In addition, emissions of the gases that contribute to global climate change continue to rise. In 2000, U.S. greenhouse gas emissions were up 16% relative to levels in 1990. However, under the Global Framework Convention agreed to in Rio de Janeiro in 1992 by then-President Bush and subsequently ratified by the Senate, the United States voluntarily committed to reducing our emissions to 1990 levels by 2000.
Energy Efficiency—A Critical Foundation for U.S. Energy Policy
Most of these problems—reliability, high prices, and reliance on imports—are all fundamentally due to imbalances between energy demand and energy supply. As demand approaches available supply, prices rise and reliability deteriorates. Rising demand for oil (driven primarily by growing transportation sector energy use) combined with declining domestic production feeds the need for more imported oil. Statements by the current Bush Administration suggest that these problems can largely be solved by increasing energy supplies—more oil wells, coal mines, pipelines, refineries, power plants, and transmission lines. However, a supply-only strategy will be expensive (e.g., energy prices will need to be high to sustain private-sector investments in supply), time-consuming (it takes years to develop new energy sources), and harmful to our environment (e.g, adverse impacts on our land and air). Furthermore, available domestic supplies are not adequate to fully support the domestic economy. The United States accounts for one-quarter of global energy demand but has only 8% of known worldwide oil and natural gas reserves, placing limits on how much expanding energy supply can contribute to our energy needs. Instead of a supply-focused energy strategy, a far more rationale approach would be to first reduce energy demand to the extent that it is cost-effective to do so, and then meet the remaining demand with increased energy supplies (domestic or imported).
Energy efficiency improvement has contributed a great deal to our nation's economic growth and increased standard of living over the past 25 years. Total primary energy use per capita in the United States in 2000 was almost identical to that of 1973. Over the same 27-year period, economic output (GDP) per capita increased 74%. In 2000, consumers and businesses spent over $600 billion for total energy use in the United States. Had the nation not dramatically reduced its energy intensity over the previous 27 years, they would have spent at least $430 billion more on energy purchases in 2000.
Even though the United States is much more energy-efficient today than it was 25 years ago, there is still enormous potential for additional cost-effective energy savings. Some newer energy efficiency measures such as hybrid vehicles and sealing home heating ducts have barely begun to be adopted. With proper support, other efficiency measures could be developed and commercialized in coming years. The U.S. Department of Energy (DOE) estimates that increasing energy efficiency throughout the economy could cut national energy use by 10% or more in 2010 and approximately 20% in 2020, with net economic benefits for consumers and businesses. A 1999 ACEEE study estimates that adopting a comprehensive set of policies for advancing energy efficiency could lower national energy use by as much as 18% in 2010 and 33% in 2020, and do so cost-effectively.

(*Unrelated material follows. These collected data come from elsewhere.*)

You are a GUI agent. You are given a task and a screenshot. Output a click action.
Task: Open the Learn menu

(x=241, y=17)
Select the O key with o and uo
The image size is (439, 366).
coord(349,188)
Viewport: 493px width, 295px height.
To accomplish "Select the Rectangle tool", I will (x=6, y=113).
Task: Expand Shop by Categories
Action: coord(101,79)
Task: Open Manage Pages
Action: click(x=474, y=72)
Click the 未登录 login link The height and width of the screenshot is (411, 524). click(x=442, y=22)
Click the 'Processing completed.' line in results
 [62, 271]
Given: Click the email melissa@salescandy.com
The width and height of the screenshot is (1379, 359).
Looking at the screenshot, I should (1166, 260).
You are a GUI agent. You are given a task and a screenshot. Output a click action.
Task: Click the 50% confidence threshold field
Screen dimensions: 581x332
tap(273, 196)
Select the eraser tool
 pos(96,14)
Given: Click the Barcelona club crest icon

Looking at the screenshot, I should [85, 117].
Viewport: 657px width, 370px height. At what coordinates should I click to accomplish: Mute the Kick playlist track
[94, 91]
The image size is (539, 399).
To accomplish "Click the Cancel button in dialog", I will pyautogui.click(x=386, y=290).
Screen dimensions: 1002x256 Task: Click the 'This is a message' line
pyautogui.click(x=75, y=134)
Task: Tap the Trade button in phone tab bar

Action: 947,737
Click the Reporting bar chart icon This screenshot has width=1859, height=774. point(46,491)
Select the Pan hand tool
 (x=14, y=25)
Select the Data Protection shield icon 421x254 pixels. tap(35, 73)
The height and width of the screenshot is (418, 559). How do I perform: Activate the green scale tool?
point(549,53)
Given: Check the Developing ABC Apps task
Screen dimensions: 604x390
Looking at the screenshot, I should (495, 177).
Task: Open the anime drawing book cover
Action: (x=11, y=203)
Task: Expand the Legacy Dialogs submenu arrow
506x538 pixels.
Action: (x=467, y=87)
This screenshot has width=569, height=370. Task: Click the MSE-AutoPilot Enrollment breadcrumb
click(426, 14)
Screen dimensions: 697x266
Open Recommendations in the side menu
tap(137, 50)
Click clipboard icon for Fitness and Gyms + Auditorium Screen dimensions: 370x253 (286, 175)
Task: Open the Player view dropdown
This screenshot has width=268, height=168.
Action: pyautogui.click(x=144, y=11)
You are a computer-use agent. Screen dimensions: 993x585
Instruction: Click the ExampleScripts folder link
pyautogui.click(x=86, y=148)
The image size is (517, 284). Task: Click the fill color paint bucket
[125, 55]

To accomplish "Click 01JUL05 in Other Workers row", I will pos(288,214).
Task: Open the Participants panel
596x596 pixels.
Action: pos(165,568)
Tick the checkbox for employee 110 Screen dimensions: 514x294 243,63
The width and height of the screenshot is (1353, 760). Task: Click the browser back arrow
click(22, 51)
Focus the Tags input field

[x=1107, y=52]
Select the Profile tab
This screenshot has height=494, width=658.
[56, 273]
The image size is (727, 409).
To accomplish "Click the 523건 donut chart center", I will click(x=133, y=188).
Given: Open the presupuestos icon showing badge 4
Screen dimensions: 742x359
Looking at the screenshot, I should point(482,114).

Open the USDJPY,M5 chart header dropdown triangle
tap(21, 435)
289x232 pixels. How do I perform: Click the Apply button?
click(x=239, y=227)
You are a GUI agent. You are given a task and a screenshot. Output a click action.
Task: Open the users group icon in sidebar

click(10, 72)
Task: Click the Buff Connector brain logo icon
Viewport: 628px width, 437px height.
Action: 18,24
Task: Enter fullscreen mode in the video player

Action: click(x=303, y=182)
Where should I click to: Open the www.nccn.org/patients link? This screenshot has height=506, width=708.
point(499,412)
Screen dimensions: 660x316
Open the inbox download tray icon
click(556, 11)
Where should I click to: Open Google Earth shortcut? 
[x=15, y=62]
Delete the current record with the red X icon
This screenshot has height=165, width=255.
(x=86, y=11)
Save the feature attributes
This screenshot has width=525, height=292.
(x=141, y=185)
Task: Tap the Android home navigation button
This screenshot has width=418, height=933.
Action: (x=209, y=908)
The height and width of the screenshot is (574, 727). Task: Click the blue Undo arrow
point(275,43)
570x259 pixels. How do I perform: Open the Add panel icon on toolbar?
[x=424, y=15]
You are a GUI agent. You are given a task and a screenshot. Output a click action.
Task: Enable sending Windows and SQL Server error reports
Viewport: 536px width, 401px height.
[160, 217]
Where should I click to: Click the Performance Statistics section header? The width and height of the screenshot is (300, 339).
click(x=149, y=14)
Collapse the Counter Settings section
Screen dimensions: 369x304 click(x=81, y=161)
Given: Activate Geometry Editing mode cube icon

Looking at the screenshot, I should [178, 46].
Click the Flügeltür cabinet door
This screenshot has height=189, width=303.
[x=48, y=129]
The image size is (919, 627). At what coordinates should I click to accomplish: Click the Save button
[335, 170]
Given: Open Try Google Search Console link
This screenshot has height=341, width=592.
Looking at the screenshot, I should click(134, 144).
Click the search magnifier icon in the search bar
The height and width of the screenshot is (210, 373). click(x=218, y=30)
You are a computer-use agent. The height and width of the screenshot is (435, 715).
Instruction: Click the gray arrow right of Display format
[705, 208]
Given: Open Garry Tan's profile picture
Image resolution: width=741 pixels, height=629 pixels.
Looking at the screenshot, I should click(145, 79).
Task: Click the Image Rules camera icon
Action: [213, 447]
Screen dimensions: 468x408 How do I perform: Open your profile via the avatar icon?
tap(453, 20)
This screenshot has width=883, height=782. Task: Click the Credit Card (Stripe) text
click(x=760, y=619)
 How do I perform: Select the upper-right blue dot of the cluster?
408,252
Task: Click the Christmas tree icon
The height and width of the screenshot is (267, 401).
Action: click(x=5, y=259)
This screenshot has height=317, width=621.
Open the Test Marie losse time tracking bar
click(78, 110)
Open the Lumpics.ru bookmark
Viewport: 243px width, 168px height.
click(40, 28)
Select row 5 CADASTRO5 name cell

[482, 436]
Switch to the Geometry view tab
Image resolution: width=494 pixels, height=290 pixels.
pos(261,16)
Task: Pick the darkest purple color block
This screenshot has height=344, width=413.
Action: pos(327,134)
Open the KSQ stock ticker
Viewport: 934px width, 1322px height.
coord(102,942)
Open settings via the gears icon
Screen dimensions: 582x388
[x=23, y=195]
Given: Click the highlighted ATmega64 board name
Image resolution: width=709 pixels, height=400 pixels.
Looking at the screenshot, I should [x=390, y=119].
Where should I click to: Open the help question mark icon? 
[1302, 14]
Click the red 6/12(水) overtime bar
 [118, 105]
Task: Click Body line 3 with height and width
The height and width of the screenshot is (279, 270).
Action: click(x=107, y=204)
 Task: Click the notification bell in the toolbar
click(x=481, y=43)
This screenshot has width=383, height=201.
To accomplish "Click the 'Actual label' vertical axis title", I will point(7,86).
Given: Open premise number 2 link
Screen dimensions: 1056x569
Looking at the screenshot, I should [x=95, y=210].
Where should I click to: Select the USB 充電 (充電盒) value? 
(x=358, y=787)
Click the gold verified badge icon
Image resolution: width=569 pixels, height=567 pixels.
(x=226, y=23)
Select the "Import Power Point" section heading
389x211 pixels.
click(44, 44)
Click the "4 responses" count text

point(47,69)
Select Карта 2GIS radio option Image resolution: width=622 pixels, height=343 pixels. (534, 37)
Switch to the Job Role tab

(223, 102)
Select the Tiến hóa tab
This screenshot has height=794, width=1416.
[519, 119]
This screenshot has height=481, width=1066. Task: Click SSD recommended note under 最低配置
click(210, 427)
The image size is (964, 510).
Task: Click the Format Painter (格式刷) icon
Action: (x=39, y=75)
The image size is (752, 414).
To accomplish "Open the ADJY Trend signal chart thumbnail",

Whether the energy savings potential is 20% or 30%, increasing the efficiency of our homes, appliances, vehicles, businesses, and industries should be the cornerstone of national energy policy since it provides a host of benefits. Furthermore, increasing energy efficiency does not present a trade-off between enhancing national security and energy reliability on the one hand and protecting the environment on the other, as do a number of energy supply options. Increasing energy efficiency is a "win-win" strategy from the perspective of economic growth, national security, reliability, and environmental protection.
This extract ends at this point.